Here’s where it gets even more oppressive. From Back Bay to Brookline, no other Boston neighborhood faced the fee. Only the North End.

When a group of four North End restaurant owners decided to sue the city over the geographically—if not ethnically—discriminatory policy, Wu responded with a letter threatening to rescind outdoor dining completely for the traditionally Italian neighborhood.

“The citywide pilot program for outdoor dining in 2020 and 2021 was meant to help provide support for restaurants struggling from the pandemic,” the letter said.

If you haven’t heard, our national overlords decided the Panic is over as of May 11, which creates a little problem for Wu and her coat holders. Boston’s era of lockdowns and restrictions proved outdoor street dining is possible, lucrative, and enjoyable. There’s no good reason not to keep it.

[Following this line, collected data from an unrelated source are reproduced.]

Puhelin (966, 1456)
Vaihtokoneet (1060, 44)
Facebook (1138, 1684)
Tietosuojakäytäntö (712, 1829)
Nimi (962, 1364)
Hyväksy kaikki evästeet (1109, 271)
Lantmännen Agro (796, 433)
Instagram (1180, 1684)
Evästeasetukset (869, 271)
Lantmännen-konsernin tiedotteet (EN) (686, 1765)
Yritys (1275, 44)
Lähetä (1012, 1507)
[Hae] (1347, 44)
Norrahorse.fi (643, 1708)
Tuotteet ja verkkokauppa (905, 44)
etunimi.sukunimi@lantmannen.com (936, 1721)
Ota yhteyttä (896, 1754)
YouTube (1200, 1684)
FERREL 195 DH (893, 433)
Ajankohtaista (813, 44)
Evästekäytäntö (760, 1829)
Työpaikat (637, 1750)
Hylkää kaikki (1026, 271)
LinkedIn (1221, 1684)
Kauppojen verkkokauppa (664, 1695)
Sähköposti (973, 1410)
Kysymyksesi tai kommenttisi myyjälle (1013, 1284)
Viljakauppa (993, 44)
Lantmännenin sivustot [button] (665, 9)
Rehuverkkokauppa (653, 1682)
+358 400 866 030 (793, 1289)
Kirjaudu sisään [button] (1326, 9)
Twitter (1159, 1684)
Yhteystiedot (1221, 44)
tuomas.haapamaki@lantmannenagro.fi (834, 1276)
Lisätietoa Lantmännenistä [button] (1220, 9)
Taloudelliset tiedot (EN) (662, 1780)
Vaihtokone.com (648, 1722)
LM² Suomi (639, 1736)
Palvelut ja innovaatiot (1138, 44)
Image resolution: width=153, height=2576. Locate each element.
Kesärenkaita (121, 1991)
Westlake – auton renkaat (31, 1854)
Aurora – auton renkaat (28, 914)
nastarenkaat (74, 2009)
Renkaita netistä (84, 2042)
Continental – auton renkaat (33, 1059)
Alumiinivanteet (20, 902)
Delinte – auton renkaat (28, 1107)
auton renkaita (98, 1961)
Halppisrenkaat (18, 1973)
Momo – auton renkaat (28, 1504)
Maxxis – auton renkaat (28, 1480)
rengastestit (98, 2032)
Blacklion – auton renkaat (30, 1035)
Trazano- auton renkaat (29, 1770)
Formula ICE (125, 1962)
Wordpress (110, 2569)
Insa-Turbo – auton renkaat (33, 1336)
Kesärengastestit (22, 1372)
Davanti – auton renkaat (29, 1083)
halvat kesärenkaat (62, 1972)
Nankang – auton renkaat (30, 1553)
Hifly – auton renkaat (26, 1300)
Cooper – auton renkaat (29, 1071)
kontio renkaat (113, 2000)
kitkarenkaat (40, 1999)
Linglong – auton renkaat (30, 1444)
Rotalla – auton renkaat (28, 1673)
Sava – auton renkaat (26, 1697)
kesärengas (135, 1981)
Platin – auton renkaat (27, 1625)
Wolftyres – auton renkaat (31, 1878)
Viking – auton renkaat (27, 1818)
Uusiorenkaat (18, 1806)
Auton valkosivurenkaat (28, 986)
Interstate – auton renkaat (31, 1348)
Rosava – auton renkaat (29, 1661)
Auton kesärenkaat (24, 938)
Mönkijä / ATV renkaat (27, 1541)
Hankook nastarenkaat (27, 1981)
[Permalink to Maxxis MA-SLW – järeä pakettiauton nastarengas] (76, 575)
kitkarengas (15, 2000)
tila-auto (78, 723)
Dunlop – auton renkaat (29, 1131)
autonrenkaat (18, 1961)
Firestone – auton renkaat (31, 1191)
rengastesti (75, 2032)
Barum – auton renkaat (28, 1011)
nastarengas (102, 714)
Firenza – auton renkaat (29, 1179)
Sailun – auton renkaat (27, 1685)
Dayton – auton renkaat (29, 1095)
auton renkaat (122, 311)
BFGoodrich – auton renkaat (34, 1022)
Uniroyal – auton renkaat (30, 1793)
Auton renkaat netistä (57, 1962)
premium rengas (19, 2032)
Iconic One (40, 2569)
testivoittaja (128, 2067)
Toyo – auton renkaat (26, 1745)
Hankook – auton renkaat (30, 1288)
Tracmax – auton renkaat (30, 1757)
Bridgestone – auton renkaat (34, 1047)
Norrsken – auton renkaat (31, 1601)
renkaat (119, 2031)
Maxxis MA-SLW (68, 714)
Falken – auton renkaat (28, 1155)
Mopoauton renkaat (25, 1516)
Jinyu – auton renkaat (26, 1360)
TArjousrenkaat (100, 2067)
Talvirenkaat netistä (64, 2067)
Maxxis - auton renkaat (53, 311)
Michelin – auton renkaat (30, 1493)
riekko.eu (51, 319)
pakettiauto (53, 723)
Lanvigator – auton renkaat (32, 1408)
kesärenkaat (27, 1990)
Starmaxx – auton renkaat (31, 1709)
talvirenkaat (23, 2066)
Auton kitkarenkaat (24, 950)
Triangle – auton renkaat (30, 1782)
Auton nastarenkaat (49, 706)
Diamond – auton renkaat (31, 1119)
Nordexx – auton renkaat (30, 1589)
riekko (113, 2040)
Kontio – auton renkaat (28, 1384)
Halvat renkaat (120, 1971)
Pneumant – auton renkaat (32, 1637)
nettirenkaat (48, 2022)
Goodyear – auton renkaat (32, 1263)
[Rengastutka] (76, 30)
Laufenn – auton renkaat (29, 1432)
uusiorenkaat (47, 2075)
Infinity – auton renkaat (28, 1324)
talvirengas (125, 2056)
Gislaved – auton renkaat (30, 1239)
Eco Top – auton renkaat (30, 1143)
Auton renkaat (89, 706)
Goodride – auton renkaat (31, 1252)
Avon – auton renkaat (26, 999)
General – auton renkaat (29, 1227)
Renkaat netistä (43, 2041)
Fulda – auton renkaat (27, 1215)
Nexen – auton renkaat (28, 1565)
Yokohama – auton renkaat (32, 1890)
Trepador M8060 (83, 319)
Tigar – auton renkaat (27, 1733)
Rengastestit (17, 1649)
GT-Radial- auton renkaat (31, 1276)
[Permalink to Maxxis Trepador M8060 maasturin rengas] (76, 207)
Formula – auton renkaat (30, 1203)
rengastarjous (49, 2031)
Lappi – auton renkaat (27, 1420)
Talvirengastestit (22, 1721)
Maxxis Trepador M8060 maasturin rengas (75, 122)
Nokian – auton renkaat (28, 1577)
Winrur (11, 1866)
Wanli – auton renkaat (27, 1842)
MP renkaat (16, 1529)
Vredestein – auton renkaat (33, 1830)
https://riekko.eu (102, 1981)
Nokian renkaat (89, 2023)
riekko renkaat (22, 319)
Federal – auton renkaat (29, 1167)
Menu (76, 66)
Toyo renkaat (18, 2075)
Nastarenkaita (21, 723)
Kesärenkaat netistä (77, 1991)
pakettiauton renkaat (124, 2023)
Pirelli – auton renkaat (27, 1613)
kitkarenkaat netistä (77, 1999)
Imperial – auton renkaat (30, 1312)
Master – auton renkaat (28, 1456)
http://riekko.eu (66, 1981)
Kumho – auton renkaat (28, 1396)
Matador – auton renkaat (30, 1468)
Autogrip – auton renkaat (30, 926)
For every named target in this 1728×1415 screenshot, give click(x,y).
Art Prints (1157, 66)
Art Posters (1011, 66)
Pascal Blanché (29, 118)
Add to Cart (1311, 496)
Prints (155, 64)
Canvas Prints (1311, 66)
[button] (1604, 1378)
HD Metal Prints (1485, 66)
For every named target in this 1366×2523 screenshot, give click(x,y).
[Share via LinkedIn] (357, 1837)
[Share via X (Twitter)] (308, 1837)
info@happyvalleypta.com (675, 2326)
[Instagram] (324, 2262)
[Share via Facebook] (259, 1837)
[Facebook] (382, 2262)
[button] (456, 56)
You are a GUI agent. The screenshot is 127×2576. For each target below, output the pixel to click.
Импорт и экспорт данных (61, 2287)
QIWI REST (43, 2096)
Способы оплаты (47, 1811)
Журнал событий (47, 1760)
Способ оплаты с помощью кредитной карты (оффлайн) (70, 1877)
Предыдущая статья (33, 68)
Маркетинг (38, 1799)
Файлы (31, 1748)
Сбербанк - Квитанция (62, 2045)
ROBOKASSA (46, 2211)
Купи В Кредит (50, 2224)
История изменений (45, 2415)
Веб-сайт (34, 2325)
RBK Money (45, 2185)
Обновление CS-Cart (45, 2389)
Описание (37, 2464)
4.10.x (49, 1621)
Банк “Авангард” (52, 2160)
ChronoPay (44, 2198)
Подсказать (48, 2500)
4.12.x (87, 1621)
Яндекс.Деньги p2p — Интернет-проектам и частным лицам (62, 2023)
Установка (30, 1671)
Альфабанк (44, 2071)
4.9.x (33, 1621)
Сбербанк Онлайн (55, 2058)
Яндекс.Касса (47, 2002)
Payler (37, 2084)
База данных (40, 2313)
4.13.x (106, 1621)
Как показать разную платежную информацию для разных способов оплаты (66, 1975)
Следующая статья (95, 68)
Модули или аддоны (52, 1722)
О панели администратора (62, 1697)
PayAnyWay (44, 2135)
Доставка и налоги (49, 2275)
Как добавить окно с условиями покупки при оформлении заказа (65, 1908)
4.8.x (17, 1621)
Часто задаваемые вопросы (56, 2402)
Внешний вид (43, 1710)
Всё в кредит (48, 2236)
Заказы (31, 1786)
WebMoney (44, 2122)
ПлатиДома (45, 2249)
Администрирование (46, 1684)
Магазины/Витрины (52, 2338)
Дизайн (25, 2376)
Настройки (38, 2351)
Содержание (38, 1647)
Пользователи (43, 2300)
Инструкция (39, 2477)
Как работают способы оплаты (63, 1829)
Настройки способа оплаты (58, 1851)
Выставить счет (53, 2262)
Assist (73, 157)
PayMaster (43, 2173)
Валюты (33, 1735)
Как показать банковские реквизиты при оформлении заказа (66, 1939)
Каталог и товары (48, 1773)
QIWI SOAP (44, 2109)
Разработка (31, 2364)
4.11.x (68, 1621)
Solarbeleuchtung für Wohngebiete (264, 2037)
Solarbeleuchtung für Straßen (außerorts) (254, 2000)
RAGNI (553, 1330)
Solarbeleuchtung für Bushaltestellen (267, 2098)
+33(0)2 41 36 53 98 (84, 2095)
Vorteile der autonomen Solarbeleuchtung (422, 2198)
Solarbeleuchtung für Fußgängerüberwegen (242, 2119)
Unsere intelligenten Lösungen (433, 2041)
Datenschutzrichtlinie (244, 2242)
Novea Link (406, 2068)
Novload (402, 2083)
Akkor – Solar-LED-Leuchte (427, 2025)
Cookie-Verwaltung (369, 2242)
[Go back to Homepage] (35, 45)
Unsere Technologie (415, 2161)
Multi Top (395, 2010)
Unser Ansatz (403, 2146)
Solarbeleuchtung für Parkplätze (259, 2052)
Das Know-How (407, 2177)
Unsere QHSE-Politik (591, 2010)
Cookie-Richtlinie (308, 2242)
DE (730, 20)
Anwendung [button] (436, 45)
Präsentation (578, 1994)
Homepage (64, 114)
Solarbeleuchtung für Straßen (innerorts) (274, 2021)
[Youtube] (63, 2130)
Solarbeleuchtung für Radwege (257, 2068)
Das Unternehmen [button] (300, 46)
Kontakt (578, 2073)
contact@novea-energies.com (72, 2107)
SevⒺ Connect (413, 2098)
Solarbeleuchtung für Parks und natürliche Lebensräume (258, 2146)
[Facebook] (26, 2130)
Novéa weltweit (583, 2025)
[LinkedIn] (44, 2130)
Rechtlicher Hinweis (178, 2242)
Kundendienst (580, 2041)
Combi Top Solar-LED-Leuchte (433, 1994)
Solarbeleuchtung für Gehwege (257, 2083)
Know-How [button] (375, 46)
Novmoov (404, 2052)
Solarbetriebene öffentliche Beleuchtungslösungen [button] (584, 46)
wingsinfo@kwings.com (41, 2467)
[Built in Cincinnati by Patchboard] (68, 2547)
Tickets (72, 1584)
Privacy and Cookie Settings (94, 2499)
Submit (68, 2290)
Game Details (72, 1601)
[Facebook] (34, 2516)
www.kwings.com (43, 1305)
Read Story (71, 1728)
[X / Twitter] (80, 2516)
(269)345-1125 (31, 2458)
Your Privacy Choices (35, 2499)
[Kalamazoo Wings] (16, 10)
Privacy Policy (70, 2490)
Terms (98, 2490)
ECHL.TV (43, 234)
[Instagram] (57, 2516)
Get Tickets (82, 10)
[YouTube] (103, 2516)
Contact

This spring, Wu is offering street and sidewalk dining for a fee: $399 for restaurants with liquor licenses, $199 for restaurants without. Each location must also submit professional site plans to receive authorization from the dukes and duchesses of equity.

But guess which Boston neighborhood is barred from applying for street dining altogether?

Some Italian-American restauranteurs believe this is part of a pattern of ethnic discrimination, especially after the city’s decision not to return the statue of Christopher Columbus, decapitated by radical antifa extremists during the summer of 2020, to its original place in Waterfront Park.

Jorge Mendoza, owner of Monica’s Inc., who has been very vocal in the fight against the discriminatory policies, joined Howie’s show yesterday to address the issue.


“Why is it that we aren’t treated like other minorities?” Mendoza asked. “What’s so special about us—that makes us different—that [Wu] should target us?”

The Wu administration claims the problem is the predicted increased traffic caused by various infrastructure projects. This will lead to fewer parking spots, City Hall claims.

Mendoza offers a different solution to the ongoing parking problem: get rid of the bike lanes.

Wu’s 2022 notice wasn’t subtle in the real reason behind the suffocation. “The use of public street space to expand restaurant capacity and liquor license seats is particularly significant in the North End, with many restaurants doubling their capacity through expansion into the street.”

There it is. Michelle Wu and her gang cannot bear seeing small businesses succeed on their own, especially if they’ll ruin the “economic equity” playing field Wu vowed to level. An opportunity for Italian-Americans—nowadays deemed “white” and part of “the majority”—to double revenue will make the “equity” Wu wants harder to achieve.

If her Office of Economic Opportunity and Inclusion had its way, the wonderful old North End of Paul Revere and Honey Fitz and so many other historical figures would be razed, and upon the ruins would be plopped a brutalist chrome prism with a cubicle for each carefully selected restaurant. A quota would be placed on the number of straight white male food and beverage licenses distributed.

Each eatery would have the same number of tables. Every menu would be devoid of red meat.

Revenue among businesses is identical, competition doesn’t exist, and Mike’s and Modern would be consolidated in the name of pastry equity and inclusion.

“Are we going back to the days of ‘Italians Need Not Apply?’” asked Mendoza. “It was discriminatory then. It’s discriminatory today.”

“We are going to fight against it,” he assured. “We’ve got more people joining. This is not the end of the battle.”